--- Provided text ---
SplitSeek-Pro is a deep learning–based method designed to evaluate the feasibility of protein engineering strategies involving residue-level splitting, such as circular permutation or split–reconstitutions. The method integrates both sequence information (ESM2-650M embeddings and AAindex encodings) and structural information (pairwise atomic distances) to estimate the splitting probability for each amino acid residue.
Currently, users can submit files in PDB format to obtain per-residue splitting probability predictions.
On the web server, prediction results are displayed using a color scale (white → red representing scores from 0 to 1). SplitSeek-Pro outputs: A predicted PDB file, where the original B-factor column is replaced with the corresponding splitting scores (0–100). Users can download these files and visualize them locally (e.g., in PyMOL) by coloring residues based on the B-factor.
A score of 0.5 is recommended as the threshold to distinguish between feasible and infeasible splitting sites.
We will continue to improve the prediction accuracy as more data become available.
Tips
The predicted score at residue n corresponds to the feasibility of splitting the protein between residues n and residue n+1.

--- Your assignment ---
Retype the entire SplitSeek-Pro description word for word. These rows have no connection to the SplitSeek-Pro description.

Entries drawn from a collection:

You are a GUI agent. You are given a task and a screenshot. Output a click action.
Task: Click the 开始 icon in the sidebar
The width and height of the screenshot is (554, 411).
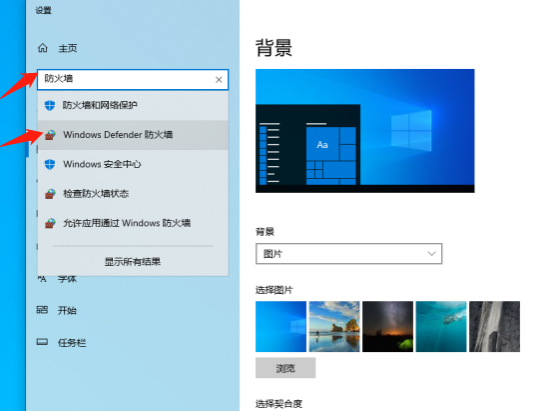(x=42, y=310)
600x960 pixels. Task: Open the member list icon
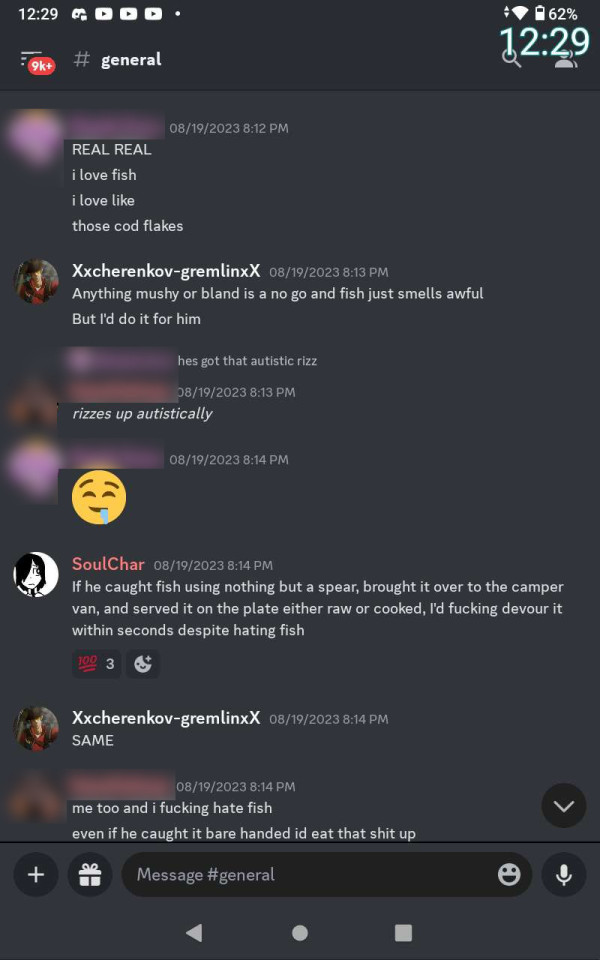point(565,59)
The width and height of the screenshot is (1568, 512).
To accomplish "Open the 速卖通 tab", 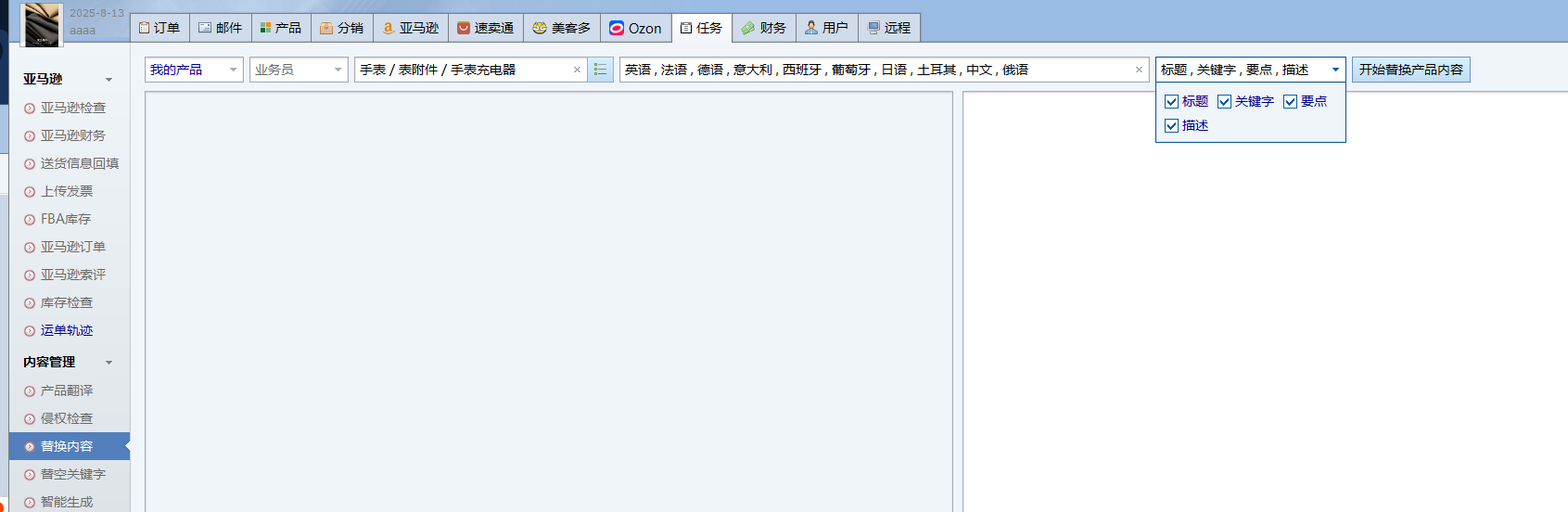I will (x=486, y=28).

--- Result ---
SplitSeek-Pro is a deep learning–based method designed to evaluate the feasibility of protein engineering strategies involving residue-level splitting, such as circular permutation or split–reconstitutions. The method integrates both sequence information (ESM2-650M embeddings and AAindex encodings) and structural information (pairwise atomic distances) to estimate the splitting probability for each amino acid residue.
Currently, users can submit files in PDB format to obtain per-residue splitting probability predictions.
On the web server, prediction results are displayed using a color scale (white → red representing scores from 0 to 1). SplitSeek-Pro outputs: A predicted PDB file, where the original B-factor column is replaced with the corresponding splitting scores (0–100). Users can download these files and visualize them locally (e.g., in PyMOL) by coloring residues based on the B-factor.
A score of 0.5 is recommended as the threshold to distinguish between feasible and infeasible splitting sites.
We will continue to improve the prediction accuracy as more data become available.
Tips
The predicted score at residue n corresponds to the feasibility of splitting the protein between residues n and residue n+1.